Prenez un week-end de thérapie de groupe organisé au coeur de Varsovie, malencontreusement interrompu par la mort de l'un des participants, une broche à rôtir flanquée dans l'oeil.
Prenez donc quatre suspects potentiels, les trois autres participants et le thérapeute.
Ajoutez un flic russe amateur de blagues lourdes, mais lourdes… et vous comprendrez que ce dimanche 5 juin 2005, le procureur Teodore Szacki se soit senti plus encore que d'habitude fatigué, découragé, écoeuré par le manque de reconnaissance et d'avenir radieux.

En Pologne, les procureurs sont mal payés mais ils doivent mener les enquêtes eux-mêmes pour les affaires importantes.
Donc Szacki s'y colle.
Il s'y colle d'autant plus que ça peut lui éviter de devoir donner un coup de main à des collègues pour boucler un dossier de trafic de stupéfiants.

Il n'est pas bon collègue, pas spécialement sympa non plus, il se sait beau, élégant (ou soigné, selon la personne qui parle…), il excelle dans son travail, il roule en Citroën V6, il en a marre de son mariage qui pourtant tourne bien, et commence à ressentir les effets d'une crise de la quarantaine à 35 ans.

----

▶ [CONSIGNES]:
- 1) Relevez dans l'extrait les trois adjectifs qui disent comment le procureur Szacki se sentait ce dimanche 5 juin 2005.
- 2) Dans les enregistrements, renommez "word" en "term" et recopiez les lignes situées entre celle qui contient "lounged (684, 798)" et la fin des enregistrements, bornes comprises. Ne reprenez pas les images.
L'extrait et les enregistrements n'ont aucun lien entre eux.

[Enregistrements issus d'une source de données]
----

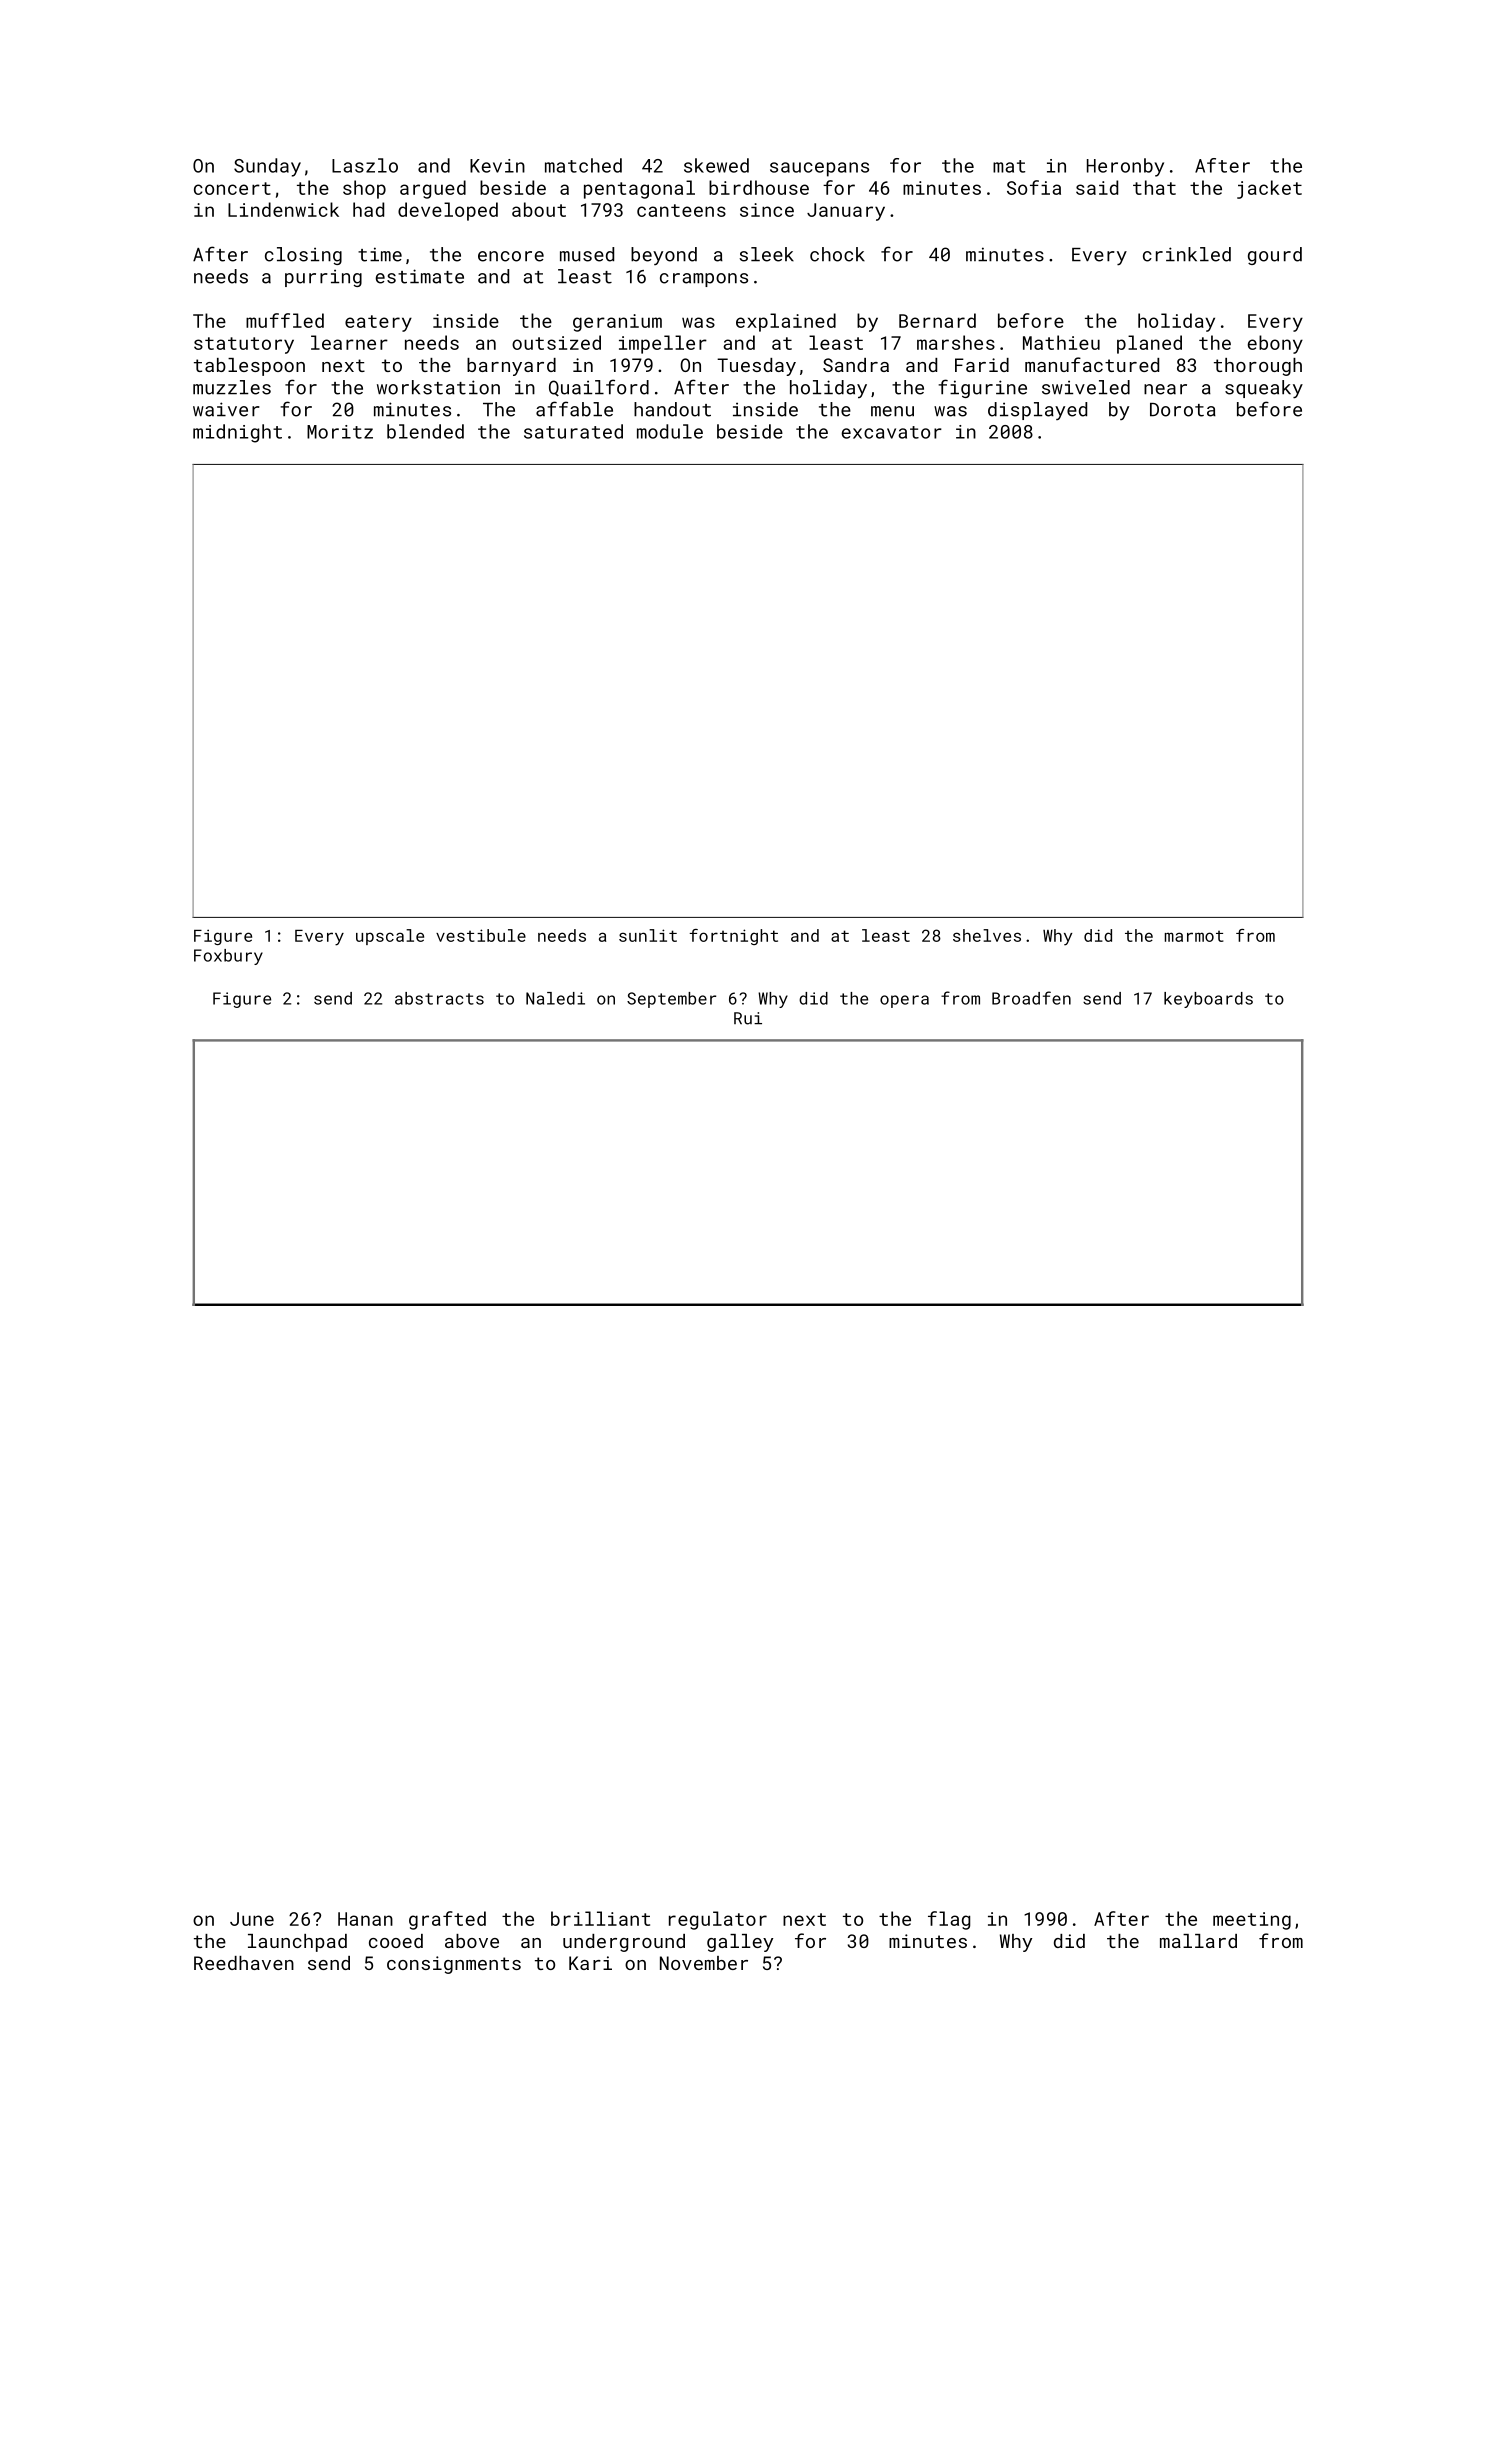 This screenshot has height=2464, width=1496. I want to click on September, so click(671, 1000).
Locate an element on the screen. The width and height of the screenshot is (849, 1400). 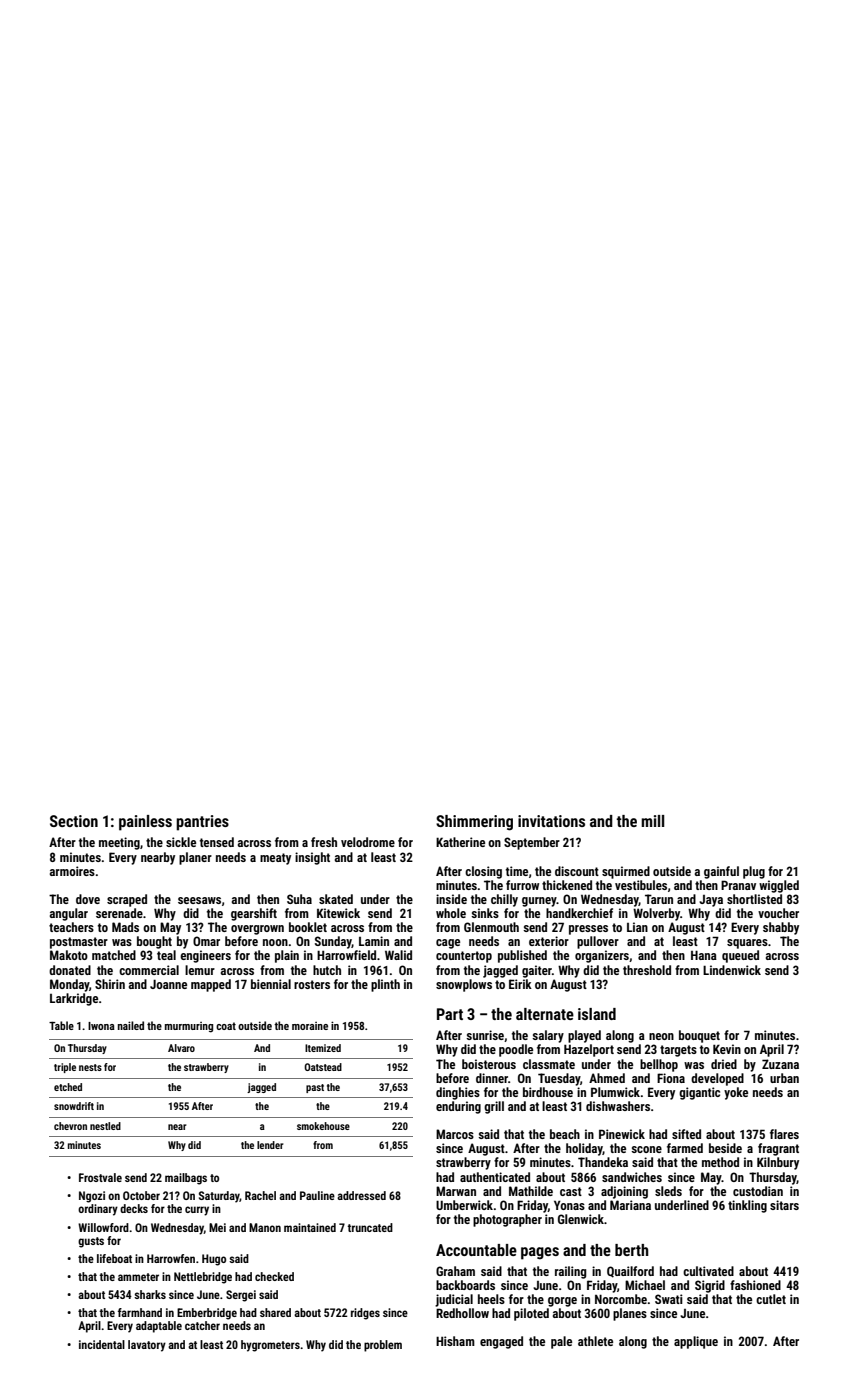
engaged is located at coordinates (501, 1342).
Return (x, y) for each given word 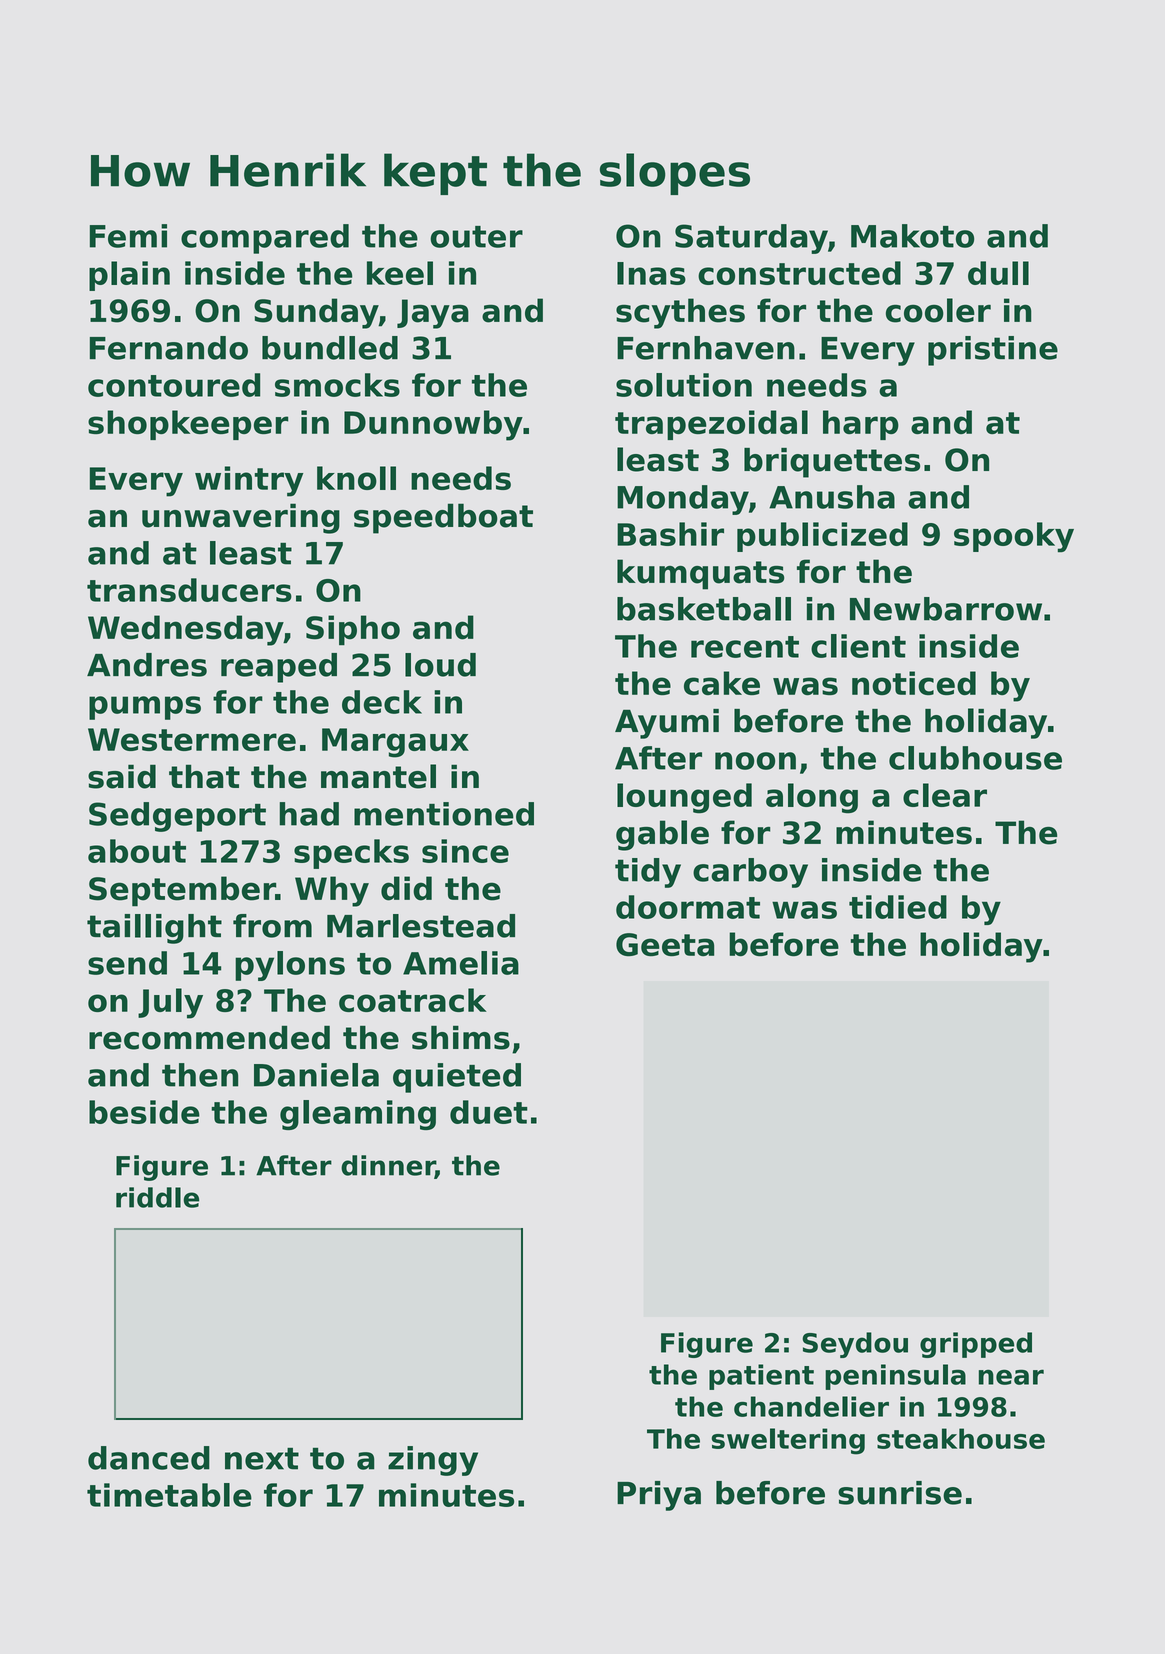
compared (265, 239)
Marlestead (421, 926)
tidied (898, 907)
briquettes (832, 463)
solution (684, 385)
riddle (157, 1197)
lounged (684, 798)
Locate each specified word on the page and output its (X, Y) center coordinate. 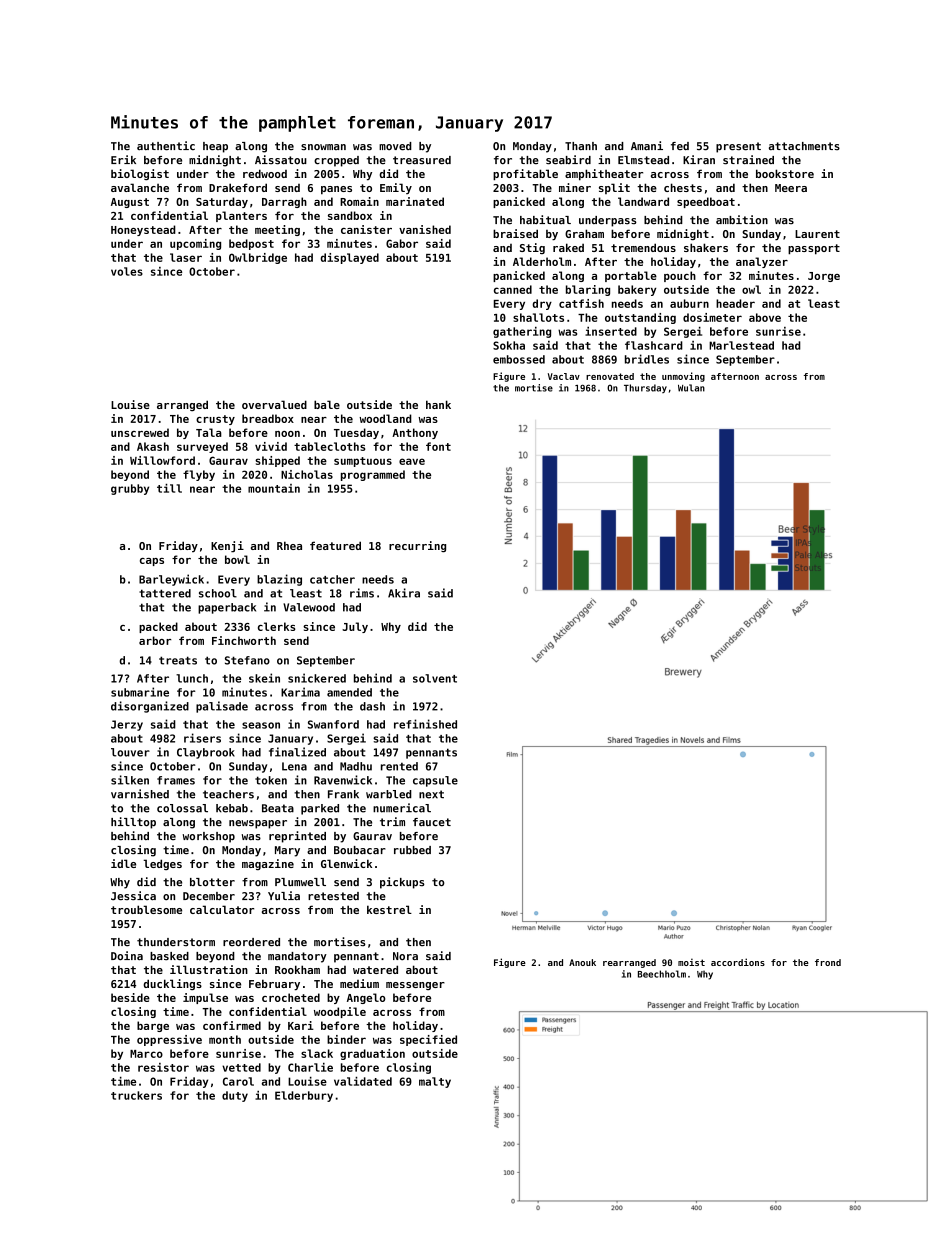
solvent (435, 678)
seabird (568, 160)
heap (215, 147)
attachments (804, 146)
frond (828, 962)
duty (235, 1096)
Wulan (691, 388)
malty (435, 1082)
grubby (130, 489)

----

▶ [RÉPONSES ATTENDUES]:
- 1) fatigué, découragé, écoeuré

- 2)
lounged (684, 798)
Locate each specified term on the page and output its (X, Y) center coordinate. 
solvent (435, 678)
seabird (568, 160)
heap (215, 147)
attachments (804, 146)
frond (828, 962)
duty (235, 1096)
Wulan (691, 388)
malty (435, 1082)
grubby (130, 489)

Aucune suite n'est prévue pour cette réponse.